京都の方は別に谷内田が荻原まで出ていくということを決めている訳では無く、谷内田自身が豊川ーパトリックのゲートの開き具合やボール状況を見てゲートの奥にいる岩尾まで出たり、外側の荻原まで出たり臨機応変にやっていたようには感じます。

また、少なくとも後列の選手がどこかへアクションを起こせるようにという点も含めて京都の3トップが浦和のGK+2CBに対してなかなかオープンにボールを持たせなかった場面が多かったです。ただ、そこでオープンにボールを持つことが出来れば1'40~には西川と岩尾でパトリックを外してライン間の興梠までボールを届けたり、19'42~にもショルツが平戸の背中を取った敦樹へズバッと縦パスを刺したり、京都が前に出てくるのをひっくり返すことも出来ています。


京都が前に出てきた時にそれをひっくり返すようなロングボールがあまり無かったのはビルドアップ隊がオープンにボールを持てることが少なかったことだけでなく、京都の4バックはラインは上げるけどポジションを捨てて縦スライドすることは少ないのでロングボールを入れても前向きに競られそうという感覚があったのかもしれません。

浦和の右サイドは酒井を高めの位置からスタートさせて、大久保が内へ絞る、ショルツの右側は人がいないので時折敦樹がサポートで右外へ引いてくるというのが多かったです。手前で詰まったら右前へ飛ばして酒井をロングボールのターゲットにするということを目論んだのかもしれませんが、京都の方もCBでプレーすることが多い麻田を左SBにしてマッチアップさせていたので、そういった点でも浦和の方はなかなかロングボールは入れにくかったのかもしれません。


そうした時に浦和の方は前から選手をどんどん手前に落としてサポートを増やすということはしませんでした。それは昨年までと今年の違いとして感じた点です。ただ、そうなるとビルドアップも盤面ではなく局面で相手を外していく必要があって、ショルツやホイブラーテンは基本に忠実というか真面目な人柄がプレーにも出ているのがこうした展開の中ではネガティブにも働いたように思います。

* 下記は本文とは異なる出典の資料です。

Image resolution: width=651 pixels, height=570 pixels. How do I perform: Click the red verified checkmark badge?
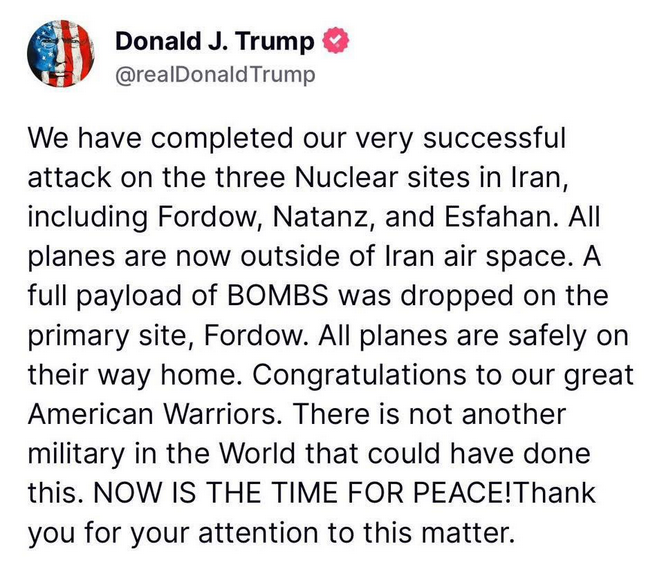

例えば水曜のルヴァン杯での犬飼や平野がやっていたような、パスを出す方向とは別の方向に体を向けておきながらグイッと捻ってパスを出すといったプレーをすることは少ないです。柴戸も意図しているのかは分かりませんが体に無理が効くのでそうしたパスの出し方をすることも多々あります。

京都は前の6人と後ろの4人は少し分断気味というか、中盤ラインの背後は空きやすいチームではあったと思います。最初の体の向きとは違う方向へパスを出すのはパス精度が下がりやすくてリスクはありますが、それによるリターンも大きそうな相手だなとも思います。勿論、そのリスクが裏目に出て失点してしまえば試合結果は逆になったかもしれないので、安全にプレーしたい気持ちはとても分かります。


ハーフタイムで大久保からモーベルグに選手交代をしましたが、それだけでなくビルドアップのポジショニングも変えたように見えました。荻原をホイブラーテンのサポートで手前に引かせるのではなく、高めの位置へ押し出しておいて相手が前に出てきたのをひっくり返すよりも、最初から押しに行くというスタンスにしたのかなと思います。

後半の早い時間に先制して、その後はなかなか保持の場面がなかったのでこの見立てが合っているのかどうかを判断するにはサンプルが少ないのですが、47'40~、48'55~あたりを見ているとそうなのかなと感じました。


浦和が先制したこともあって、後半は京都の保持がほとんどになった印象です。前半から京都は非保持と同様に保持でもWG表記される選手も中に入ってプレーするのでシャドーと表した方が合っているのだろうと思います。

非保持と保持の配置差が少ない分、トランジションでの混乱が少ないのが強みにはなると思いますが、ポジションの入れ替えが少ない分、静的な展開というか、京都の方からアクションを起こして前進しないといけない状況になるとなかなか上手くいかないという印象でした。

非保持は自分たちの所定の位置を軸にして相手に自分たちのやり方を押し付けるということが成立しやすいですが、保持は自分たちのやり方を押し付けることは簡単ではありません。そこは曺貴裁さんは選手個々に解決方法を委ねているのか、チームとしての解決方法を与えているつもりが機能していないのかは分かりませんが、ボールを持てば持つほど苦労するスタイルではあると思います。だからと言って、後半は浦和が京都にボールを「持たせた」ということはないと思いますが。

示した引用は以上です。